Work to complete — Recast the data below as a numbered list with one line per entry, dropping any blank lines.

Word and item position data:
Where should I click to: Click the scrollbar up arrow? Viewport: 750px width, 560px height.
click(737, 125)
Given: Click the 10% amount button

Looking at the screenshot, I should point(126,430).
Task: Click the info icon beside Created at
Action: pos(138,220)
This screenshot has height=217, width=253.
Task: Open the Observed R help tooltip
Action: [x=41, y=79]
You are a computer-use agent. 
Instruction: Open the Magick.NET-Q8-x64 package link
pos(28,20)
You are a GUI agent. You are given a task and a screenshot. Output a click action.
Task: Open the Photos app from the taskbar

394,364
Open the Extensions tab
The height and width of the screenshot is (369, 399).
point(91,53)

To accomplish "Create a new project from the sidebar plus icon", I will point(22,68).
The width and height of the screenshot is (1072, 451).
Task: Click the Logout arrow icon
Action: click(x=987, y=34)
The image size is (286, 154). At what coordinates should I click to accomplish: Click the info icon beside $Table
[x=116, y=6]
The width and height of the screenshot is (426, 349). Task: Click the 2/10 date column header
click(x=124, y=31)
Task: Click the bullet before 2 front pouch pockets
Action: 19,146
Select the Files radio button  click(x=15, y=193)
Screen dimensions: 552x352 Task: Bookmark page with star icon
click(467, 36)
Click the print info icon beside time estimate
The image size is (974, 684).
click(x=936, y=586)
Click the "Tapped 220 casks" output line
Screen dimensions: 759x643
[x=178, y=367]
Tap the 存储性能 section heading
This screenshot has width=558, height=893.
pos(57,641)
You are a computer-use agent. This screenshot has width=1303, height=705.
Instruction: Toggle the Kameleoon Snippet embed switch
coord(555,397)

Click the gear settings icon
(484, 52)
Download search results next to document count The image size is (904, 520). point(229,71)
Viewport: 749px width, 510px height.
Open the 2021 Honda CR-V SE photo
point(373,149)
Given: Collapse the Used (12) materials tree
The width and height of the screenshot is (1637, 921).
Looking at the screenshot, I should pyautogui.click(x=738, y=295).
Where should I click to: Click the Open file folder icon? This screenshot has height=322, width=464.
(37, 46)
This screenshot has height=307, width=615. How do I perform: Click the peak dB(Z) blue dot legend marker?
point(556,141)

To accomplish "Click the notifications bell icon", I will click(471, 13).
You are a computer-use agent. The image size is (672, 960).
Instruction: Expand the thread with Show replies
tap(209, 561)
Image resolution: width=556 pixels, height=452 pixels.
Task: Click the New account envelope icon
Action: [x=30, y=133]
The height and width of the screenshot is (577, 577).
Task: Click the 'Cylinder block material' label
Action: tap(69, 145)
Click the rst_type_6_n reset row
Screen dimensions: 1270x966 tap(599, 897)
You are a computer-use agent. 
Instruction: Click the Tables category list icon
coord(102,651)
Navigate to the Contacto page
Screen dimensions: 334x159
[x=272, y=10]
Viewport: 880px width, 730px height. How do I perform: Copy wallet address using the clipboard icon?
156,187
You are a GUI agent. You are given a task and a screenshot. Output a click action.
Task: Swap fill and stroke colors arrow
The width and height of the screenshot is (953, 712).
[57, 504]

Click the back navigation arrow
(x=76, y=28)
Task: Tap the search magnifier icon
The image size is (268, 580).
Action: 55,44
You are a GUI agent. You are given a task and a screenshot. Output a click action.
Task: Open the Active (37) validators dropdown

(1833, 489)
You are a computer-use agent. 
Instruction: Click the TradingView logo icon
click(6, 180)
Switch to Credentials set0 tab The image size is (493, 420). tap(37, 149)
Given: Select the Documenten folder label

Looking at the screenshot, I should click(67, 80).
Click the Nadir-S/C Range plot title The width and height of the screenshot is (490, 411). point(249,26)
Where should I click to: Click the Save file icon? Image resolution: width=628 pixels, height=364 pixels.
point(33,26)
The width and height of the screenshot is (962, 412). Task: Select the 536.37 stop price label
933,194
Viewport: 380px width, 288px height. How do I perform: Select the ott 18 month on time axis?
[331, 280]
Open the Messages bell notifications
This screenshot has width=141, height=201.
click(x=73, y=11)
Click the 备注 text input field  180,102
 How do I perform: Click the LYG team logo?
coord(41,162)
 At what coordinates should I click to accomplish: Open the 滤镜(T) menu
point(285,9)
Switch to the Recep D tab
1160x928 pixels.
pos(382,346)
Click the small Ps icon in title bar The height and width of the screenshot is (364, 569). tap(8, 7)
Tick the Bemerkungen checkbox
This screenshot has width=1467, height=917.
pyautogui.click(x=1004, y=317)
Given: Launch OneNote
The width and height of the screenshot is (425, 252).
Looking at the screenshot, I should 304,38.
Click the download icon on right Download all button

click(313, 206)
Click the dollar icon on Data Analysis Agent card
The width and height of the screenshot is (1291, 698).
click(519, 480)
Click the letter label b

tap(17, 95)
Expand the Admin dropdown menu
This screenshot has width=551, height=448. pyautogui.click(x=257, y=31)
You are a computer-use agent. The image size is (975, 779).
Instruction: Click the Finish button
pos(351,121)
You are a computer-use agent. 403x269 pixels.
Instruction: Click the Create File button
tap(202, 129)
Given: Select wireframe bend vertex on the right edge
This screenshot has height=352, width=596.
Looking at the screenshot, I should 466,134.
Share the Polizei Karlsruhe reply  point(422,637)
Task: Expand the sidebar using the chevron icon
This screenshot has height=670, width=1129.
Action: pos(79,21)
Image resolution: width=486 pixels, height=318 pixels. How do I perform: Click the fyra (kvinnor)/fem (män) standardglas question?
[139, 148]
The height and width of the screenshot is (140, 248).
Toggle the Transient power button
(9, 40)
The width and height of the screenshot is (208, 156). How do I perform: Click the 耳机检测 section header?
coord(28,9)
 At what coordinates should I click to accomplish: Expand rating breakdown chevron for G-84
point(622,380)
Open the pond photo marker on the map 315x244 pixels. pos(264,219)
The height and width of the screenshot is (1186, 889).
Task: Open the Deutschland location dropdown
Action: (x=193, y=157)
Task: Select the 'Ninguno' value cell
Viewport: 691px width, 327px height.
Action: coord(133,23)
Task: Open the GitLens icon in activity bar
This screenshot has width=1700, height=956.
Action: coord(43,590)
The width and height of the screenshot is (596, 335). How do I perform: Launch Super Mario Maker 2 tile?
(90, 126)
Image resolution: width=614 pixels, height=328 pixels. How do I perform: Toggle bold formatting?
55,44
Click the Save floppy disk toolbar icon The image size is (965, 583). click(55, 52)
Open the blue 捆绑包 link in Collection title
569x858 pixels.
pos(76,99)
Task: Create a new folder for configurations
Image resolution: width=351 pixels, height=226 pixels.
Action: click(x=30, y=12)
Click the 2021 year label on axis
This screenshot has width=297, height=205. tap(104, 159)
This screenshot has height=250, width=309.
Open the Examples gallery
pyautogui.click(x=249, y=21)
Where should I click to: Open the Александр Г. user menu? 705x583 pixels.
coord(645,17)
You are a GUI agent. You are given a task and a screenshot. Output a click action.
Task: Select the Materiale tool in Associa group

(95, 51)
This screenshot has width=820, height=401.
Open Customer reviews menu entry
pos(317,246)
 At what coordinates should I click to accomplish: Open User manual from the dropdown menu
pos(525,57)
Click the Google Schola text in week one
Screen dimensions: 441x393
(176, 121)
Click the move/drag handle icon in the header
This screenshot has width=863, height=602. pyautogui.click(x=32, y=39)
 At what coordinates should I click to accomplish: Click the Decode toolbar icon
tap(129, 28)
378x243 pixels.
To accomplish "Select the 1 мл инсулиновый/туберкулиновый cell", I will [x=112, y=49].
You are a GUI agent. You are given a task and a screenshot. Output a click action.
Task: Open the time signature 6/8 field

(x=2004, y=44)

Result for this exercise —
1. Where should I click to: Click the scrollbar up arrow? Viewport: 750px width, 560px height.
2. click(737, 125)
3. Given: Click the 10% amount button
4. Looking at the screenshot, I should point(126,430).
5. Task: Click the info icon beside Created at
6. Action: pos(138,220)
7. This screenshot has height=217, width=253.
8. Task: Open the Observed R help tooltip
9. Action: [x=41, y=79]
10. You are a computer-use agent. 
11. Instruction: Open the Magick.NET-Q8-x64 package link
12. pos(28,20)
13. You are a GUI agent. You are given a task and a screenshot. Output a click action.
14. Task: Open the Photos app from the taskbar
15. 394,364
16. Open the Extensions tab
17. The height and width of the screenshot is (369, 399).
18. point(91,53)
19. To accomplish "Create a new project from the sidebar plus icon", I will point(22,68).
20. The width and height of the screenshot is (1072, 451).
21. Task: Click the Logout arrow icon
22. Action: click(x=987, y=34)
23. The image size is (286, 154). At what coordinates should I click to accomplish: Click the info icon beside $Table
24. [x=116, y=6]
25. The width and height of the screenshot is (426, 349). Task: Click the 2/10 date column header
26. click(x=124, y=31)
27. Task: Click the bullet before 2 front pouch pockets
28. Action: 19,146
29. Select the Files radio button  click(x=15, y=193)
30. Screen dimensions: 552x352 Task: Bookmark page with star icon
31. click(467, 36)
32. Click the print info icon beside time estimate
33. The image size is (974, 684).
34. click(x=936, y=586)
35. Click the "Tapped 220 casks" output line
36. Screen dimensions: 759x643
37. [x=178, y=367]
38. Tap the 存储性能 section heading
39. This screenshot has width=558, height=893.
40. pos(57,641)
41. You are a computer-use agent. This screenshot has width=1303, height=705.
42. Instruction: Toggle the Kameleoon Snippet embed switch
43. coord(555,397)
44. Click the gear settings icon
45. (484, 52)
46. Download search results next to document count The image size is (904, 520). point(229,71)
47. Viewport: 749px width, 510px height.
48. Open the 2021 Honda CR-V SE photo
49. point(373,149)
50. Given: Collapse the Used (12) materials tree
51. The width and height of the screenshot is (1637, 921).
52. Looking at the screenshot, I should pyautogui.click(x=738, y=295).
53. Where should I click to: Click the Open file folder icon? This screenshot has height=322, width=464.
54. (37, 46)
55. This screenshot has height=307, width=615. How do I perform: Click the peak dB(Z) blue dot legend marker?
56. point(556,141)
57. To accomplish "Click the notifications bell icon", I will click(471, 13).
58. You are a computer-use agent. The image size is (672, 960).
59. Instruction: Expand the thread with Show replies
60. tap(209, 561)
61. Image resolution: width=556 pixels, height=452 pixels.
62. Task: Click the New account envelope icon
63. Action: [x=30, y=133]
64. The height and width of the screenshot is (577, 577).
65. Task: Click the 'Cylinder block material' label
66. Action: tap(69, 145)
67. Click the rst_type_6_n reset row
68. Screen dimensions: 1270x966 tap(599, 897)
69. You are a computer-use agent. 
70. Instruction: Click the Tables category list icon
71. coord(102,651)
72. Navigate to the Contacto page
73. Screen dimensions: 334x159
74. [x=272, y=10]
75. Viewport: 880px width, 730px height. How do I perform: Copy wallet address using the clipboard icon?
76. 156,187
77. You are a GUI agent. You are given a task and a screenshot. Output a click action.
78. Task: Swap fill and stroke colors arrow
79. The width and height of the screenshot is (953, 712).
80. [57, 504]
81. Click the back navigation arrow
82. (x=76, y=28)
83. Task: Tap the search magnifier icon
84. The image size is (268, 580).
85. Action: 55,44
86. You are a GUI agent. You are given a task and a screenshot. Output a click action.
87. Task: Open the Active (37) validators dropdown
88. (1833, 489)
89. You are a computer-use agent. 
90. Instruction: Click the TradingView logo icon
91. click(6, 180)
92. Switch to Credentials set0 tab The image size is (493, 420). tap(37, 149)
93. Given: Select the Documenten folder label
94. Looking at the screenshot, I should click(67, 80).
95. Click the Nadir-S/C Range plot title The width and height of the screenshot is (490, 411). point(249,26)
96. Where should I click to: Click the Save file icon? Image resolution: width=628 pixels, height=364 pixels.
97. point(33,26)
98. The width and height of the screenshot is (962, 412). Task: Select the 536.37 stop price label
99. 933,194
100. Viewport: 380px width, 288px height. How do I perform: Select the ott 18 month on time axis?
101. [331, 280]
102. Open the Messages bell notifications
103. This screenshot has width=141, height=201.
104. click(x=73, y=11)
105. Click the 备注 text input field  180,102
106.  How do I perform: Click the LYG team logo?
107. coord(41,162)
108.  At what coordinates should I click to accomplish: Open the 滤镜(T) menu
109. point(285,9)
110. Switch to the Recep D tab
111. 1160x928 pixels.
112. pos(382,346)
113. Click the small Ps icon in title bar The height and width of the screenshot is (364, 569). tap(8, 7)
114. Tick the Bemerkungen checkbox
115. This screenshot has width=1467, height=917.
116. pyautogui.click(x=1004, y=317)
117. Given: Launch OneNote
118. The width and height of the screenshot is (425, 252).
119. Looking at the screenshot, I should 304,38.
120. Click the download icon on right Download all button
121. click(313, 206)
122. Click the dollar icon on Data Analysis Agent card
123. The width and height of the screenshot is (1291, 698).
124. click(519, 480)
125. Click the letter label b
126. tap(17, 95)
127. Expand the Admin dropdown menu
128. This screenshot has width=551, height=448. pyautogui.click(x=257, y=31)
129. You are a computer-use agent. The image size is (975, 779).
130. Instruction: Click the Finish button
131. pos(351,121)
132. You are a computer-use agent. 403x269 pixels.
133. Instruction: Click the Create File button
134. tap(202, 129)
135. Given: Select wireframe bend vertex on the right edge
136. This screenshot has height=352, width=596.
137. Looking at the screenshot, I should 466,134.
138. Share the Polizei Karlsruhe reply  point(422,637)
139. Task: Expand the sidebar using the chevron icon
140. This screenshot has height=670, width=1129.
141. Action: pos(79,21)
142. Image resolution: width=486 pixels, height=318 pixels. How do I perform: Click the fyra (kvinnor)/fem (män) standardglas question?
143. [139, 148]
144. The height and width of the screenshot is (140, 248).
145. Toggle the Transient power button
146. (9, 40)
147. The width and height of the screenshot is (208, 156). How do I perform: Click the 耳机检测 section header?
148. coord(28,9)
149.  At what coordinates should I click to accomplish: Expand rating breakdown chevron for G-84
150. point(622,380)
151. Open the pond photo marker on the map 315x244 pixels. pos(264,219)
152. The height and width of the screenshot is (1186, 889).
153. Task: Open the Deutschland location dropdown
154. Action: (x=193, y=157)
155. Task: Select the 'Ninguno' value cell
156. Viewport: 691px width, 327px height.
157. Action: coord(133,23)
158. Task: Open the GitLens icon in activity bar
159. This screenshot has width=1700, height=956.
160. Action: coord(43,590)
161. The width and height of the screenshot is (596, 335). How do I perform: Launch Super Mario Maker 2 tile?
162. (90, 126)
163. Image resolution: width=614 pixels, height=328 pixels. How do I perform: Toggle bold formatting?
164. 55,44
165. Click the Save floppy disk toolbar icon The image size is (965, 583). click(55, 52)
166. Open the blue 捆绑包 link in Collection title
167. 569x858 pixels.
168. pos(76,99)
169. Task: Create a new folder for configurations
170. Image resolution: width=351 pixels, height=226 pixels.
171. Action: click(x=30, y=12)
172. Click the 2021 year label on axis
173. This screenshot has width=297, height=205. tap(104, 159)
174. This screenshot has height=250, width=309.
175. Open the Examples gallery
176. pyautogui.click(x=249, y=21)
177. Where should I click to: Open the Александр Г. user menu? 705x583 pixels.
178. coord(645,17)
179. You are a GUI agent. You are given a task and a screenshot. Output a click action.
180. Task: Select the Materiale tool in Associa group
181. (95, 51)
182. This screenshot has width=820, height=401.
183. Open Customer reviews menu entry
184. pos(317,246)
185.  At what coordinates should I click to accomplish: Open User manual from the dropdown menu
186. pos(525,57)
187. Click the Google Schola text in week one
188. Screen dimensions: 441x393
189. (176, 121)
190. Click the move/drag handle icon in the header
191. This screenshot has width=863, height=602. pyautogui.click(x=32, y=39)
192.  At what coordinates should I click to accomplish: Click the Decode toolbar icon
193. tap(129, 28)
194. 378x243 pixels.
195. To accomplish "Select the 1 мл инсулиновый/туберкулиновый cell", I will [x=112, y=49].
196. You are a GUI agent. You are given a task and a screenshot. Output a click action.
197. Task: Open the time signature 6/8 field
198. (x=2004, y=44)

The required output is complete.